Provide the number of lines below that include "field", without any other words.

Records provided
____________
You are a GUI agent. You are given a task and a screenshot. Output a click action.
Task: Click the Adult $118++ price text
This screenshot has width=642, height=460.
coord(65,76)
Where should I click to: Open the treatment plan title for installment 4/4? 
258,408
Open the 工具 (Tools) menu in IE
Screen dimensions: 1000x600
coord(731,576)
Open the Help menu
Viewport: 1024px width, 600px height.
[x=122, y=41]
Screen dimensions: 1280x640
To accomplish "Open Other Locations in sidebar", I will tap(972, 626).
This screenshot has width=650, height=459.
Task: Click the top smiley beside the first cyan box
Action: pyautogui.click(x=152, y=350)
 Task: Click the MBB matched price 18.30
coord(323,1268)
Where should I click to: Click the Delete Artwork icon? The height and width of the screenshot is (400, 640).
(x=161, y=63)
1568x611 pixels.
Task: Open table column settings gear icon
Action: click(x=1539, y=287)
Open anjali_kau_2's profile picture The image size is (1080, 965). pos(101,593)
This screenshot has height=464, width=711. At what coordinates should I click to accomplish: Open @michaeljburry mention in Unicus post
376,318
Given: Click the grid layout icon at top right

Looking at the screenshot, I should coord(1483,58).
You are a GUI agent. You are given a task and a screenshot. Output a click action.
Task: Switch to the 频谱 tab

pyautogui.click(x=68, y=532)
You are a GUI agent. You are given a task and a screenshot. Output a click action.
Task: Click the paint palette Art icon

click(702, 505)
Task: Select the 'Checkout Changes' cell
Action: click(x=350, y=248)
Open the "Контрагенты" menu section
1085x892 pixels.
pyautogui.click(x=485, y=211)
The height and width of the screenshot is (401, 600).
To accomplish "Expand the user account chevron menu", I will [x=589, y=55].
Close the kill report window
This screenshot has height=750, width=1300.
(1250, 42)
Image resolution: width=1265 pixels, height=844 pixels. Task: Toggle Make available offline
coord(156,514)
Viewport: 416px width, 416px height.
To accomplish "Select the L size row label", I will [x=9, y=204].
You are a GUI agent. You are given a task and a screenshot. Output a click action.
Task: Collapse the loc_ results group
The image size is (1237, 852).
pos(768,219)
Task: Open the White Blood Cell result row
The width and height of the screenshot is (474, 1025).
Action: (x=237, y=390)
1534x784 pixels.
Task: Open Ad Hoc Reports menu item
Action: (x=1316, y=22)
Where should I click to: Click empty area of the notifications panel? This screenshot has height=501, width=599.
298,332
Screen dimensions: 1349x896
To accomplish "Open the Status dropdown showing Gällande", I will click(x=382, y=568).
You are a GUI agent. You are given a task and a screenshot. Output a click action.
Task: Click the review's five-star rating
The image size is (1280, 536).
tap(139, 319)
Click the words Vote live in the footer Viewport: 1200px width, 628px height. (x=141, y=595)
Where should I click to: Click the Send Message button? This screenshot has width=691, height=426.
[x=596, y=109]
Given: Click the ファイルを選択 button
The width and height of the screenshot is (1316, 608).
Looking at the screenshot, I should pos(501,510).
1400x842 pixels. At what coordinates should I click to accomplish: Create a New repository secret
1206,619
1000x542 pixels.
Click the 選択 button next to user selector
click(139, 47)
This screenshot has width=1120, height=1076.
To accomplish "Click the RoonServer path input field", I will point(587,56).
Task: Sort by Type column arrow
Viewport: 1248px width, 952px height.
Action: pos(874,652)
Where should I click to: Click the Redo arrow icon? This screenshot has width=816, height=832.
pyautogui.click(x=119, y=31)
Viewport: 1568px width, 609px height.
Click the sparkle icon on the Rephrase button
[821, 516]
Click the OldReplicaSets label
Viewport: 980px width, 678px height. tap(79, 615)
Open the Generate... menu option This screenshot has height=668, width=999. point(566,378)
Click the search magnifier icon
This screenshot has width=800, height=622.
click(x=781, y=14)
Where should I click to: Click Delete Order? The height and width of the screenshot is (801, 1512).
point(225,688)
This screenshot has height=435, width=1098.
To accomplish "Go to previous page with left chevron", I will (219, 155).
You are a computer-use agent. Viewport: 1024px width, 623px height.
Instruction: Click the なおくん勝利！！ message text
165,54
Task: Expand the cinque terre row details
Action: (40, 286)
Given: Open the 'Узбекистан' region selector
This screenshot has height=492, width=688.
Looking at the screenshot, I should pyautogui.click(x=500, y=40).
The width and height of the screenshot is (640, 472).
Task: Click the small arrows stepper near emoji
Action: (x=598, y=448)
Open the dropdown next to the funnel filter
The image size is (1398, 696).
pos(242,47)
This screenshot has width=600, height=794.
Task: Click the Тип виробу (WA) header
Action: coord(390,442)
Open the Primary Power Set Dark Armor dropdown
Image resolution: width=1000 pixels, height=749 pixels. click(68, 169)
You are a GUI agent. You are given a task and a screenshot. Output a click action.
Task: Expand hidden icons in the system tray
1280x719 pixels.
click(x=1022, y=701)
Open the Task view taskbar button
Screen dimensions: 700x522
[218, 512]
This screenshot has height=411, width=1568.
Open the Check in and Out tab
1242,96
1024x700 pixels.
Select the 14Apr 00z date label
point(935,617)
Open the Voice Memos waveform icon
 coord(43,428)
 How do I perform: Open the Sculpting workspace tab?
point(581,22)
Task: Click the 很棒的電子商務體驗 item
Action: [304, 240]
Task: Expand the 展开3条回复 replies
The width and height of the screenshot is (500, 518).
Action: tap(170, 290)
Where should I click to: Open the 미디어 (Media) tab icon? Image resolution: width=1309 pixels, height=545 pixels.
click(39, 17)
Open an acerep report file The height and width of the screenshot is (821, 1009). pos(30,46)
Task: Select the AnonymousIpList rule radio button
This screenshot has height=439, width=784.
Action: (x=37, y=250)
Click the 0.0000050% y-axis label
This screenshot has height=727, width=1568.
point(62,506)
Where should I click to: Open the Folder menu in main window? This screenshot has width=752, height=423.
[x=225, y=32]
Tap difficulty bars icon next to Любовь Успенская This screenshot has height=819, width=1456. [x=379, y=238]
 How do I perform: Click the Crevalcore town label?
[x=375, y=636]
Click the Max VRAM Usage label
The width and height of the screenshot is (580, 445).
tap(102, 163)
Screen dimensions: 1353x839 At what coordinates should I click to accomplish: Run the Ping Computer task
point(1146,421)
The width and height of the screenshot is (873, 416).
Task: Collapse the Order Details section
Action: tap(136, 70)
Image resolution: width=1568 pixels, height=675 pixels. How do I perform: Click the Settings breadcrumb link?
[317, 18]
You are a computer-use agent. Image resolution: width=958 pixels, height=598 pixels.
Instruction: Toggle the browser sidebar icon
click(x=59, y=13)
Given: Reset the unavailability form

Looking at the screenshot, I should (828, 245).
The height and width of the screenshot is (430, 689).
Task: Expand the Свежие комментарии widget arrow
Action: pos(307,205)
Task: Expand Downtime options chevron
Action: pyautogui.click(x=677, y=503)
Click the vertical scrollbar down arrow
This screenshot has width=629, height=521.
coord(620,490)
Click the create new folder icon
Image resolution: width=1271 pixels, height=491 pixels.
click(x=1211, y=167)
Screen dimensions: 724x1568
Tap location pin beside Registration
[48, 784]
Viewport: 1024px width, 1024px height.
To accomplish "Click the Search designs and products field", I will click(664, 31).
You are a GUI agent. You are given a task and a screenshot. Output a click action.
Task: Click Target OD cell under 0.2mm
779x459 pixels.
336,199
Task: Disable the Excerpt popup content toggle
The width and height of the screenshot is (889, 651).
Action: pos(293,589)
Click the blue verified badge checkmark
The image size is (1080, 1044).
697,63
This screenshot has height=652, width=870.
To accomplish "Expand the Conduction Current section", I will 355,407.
____________
Expected answer
2